BigTokDetect: A Clinically-Informed Vision-Language Modeling Framework for Detecting Pro-Bigorexia Videos on TikTok
Minh Duc Chu, Kshitij Pawar, Zihao He, Roxanna Sharifi, Ross Sonnenblick, Magdalayna Curry, Laura D'Adamo, Lindsay Young, Stuart B Murray, Kristina Lerman
TL;DR
BigTokDetect tackles the challenge of detecting pro-bigorexia content on TikTok by introducing a clinically informed, multimodal framework that fuses visual, audio, and textual signals. It builds BigTok, the first expert-annotated multimodal dataset of over 2,200 TikTok videos labeled by clinicians across a detailed taxonomy, enabling robust evaluation of vision-language models under zero-shot, few-shot, and finetuning paradigms.

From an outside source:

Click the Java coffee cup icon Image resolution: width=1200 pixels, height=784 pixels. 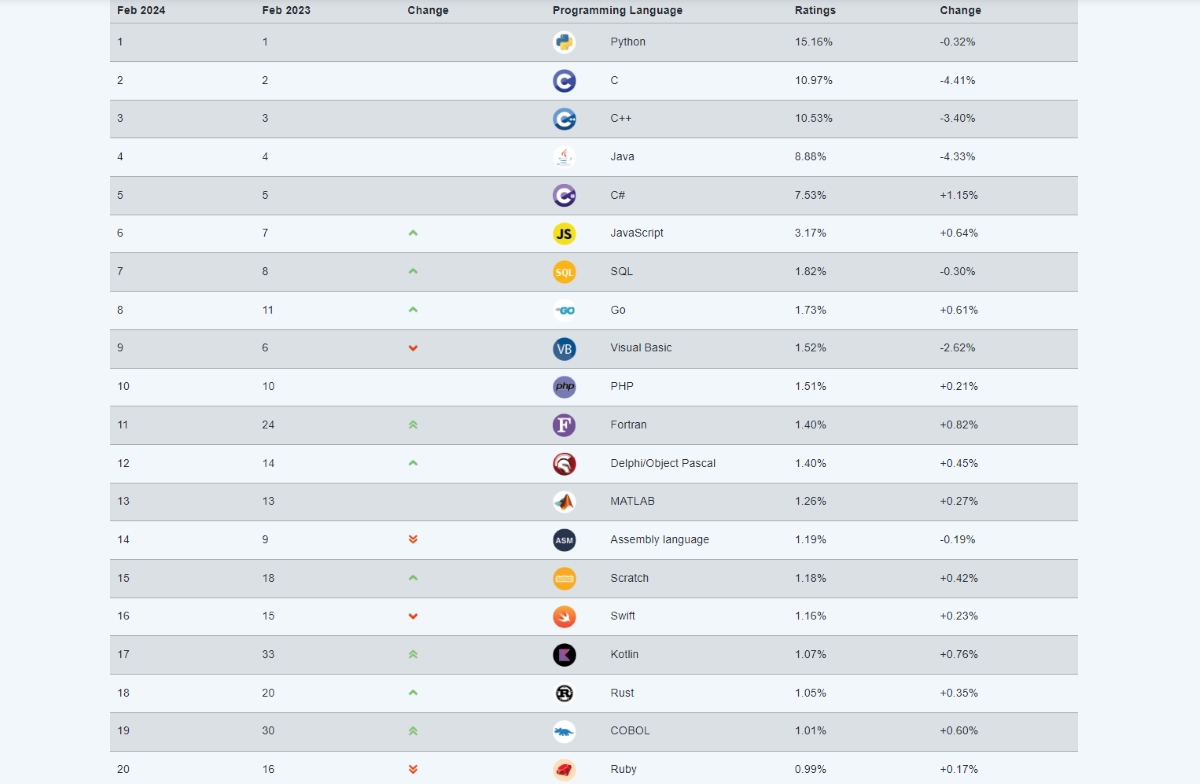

The study finds that multimodal fusion substantially boosts detection performance (5–15%), with video cues contributing the most discriminative information, and that domain-specific finetuning on open-source models closes the gap to proprietary API models for fine-grained subcategory detection. Severity prediction remains challenging, but expert-guided annotation and modality integration provide a solid foundation for scalable, clinically informed content moderation aimed at mitigating harmful mental health risks. Overall, the work establishes a reproducible, domain-adapted framework for moderating nuanced online harms in emergent mental health domains.
Abstract
Social media platforms face escalating challenges in detecting harmful content that promotes muscle dysmorphic behaviors and cognitions (bigorexia). This content can evade moderation by camouflaging as legitimate fitness advice and disproportionately affects adolescent males. We address this challenge with BigTokDetect, a clinically informed framework for identifying pro-bigorexia content on TikTok. We introduce BigTok, the first expert-annotated multimodal benchmark dataset of over 2,200 TikTok videos labeled by clinical psychiatrists across five categories and eighteen fine-grained subcategories. Comprehensive evaluation of state-of-the-art vision-language models reveals that while commercial zero-shot models achieve the highest accuracy on broad primary categories, supervised fine-tuning enables smaller open-source models to perform better on fine-grained subcategory detection. Ablation studies show that multimodal fusion improves performance by 5 to 15 percent, with video features providing the most discriminative signals. These findings support a grounded moderation approach that automates detection of explicit harms while flagging ambiguous content for human review, and they establish a scalable framework for harm mitigation in emerging mental health domains.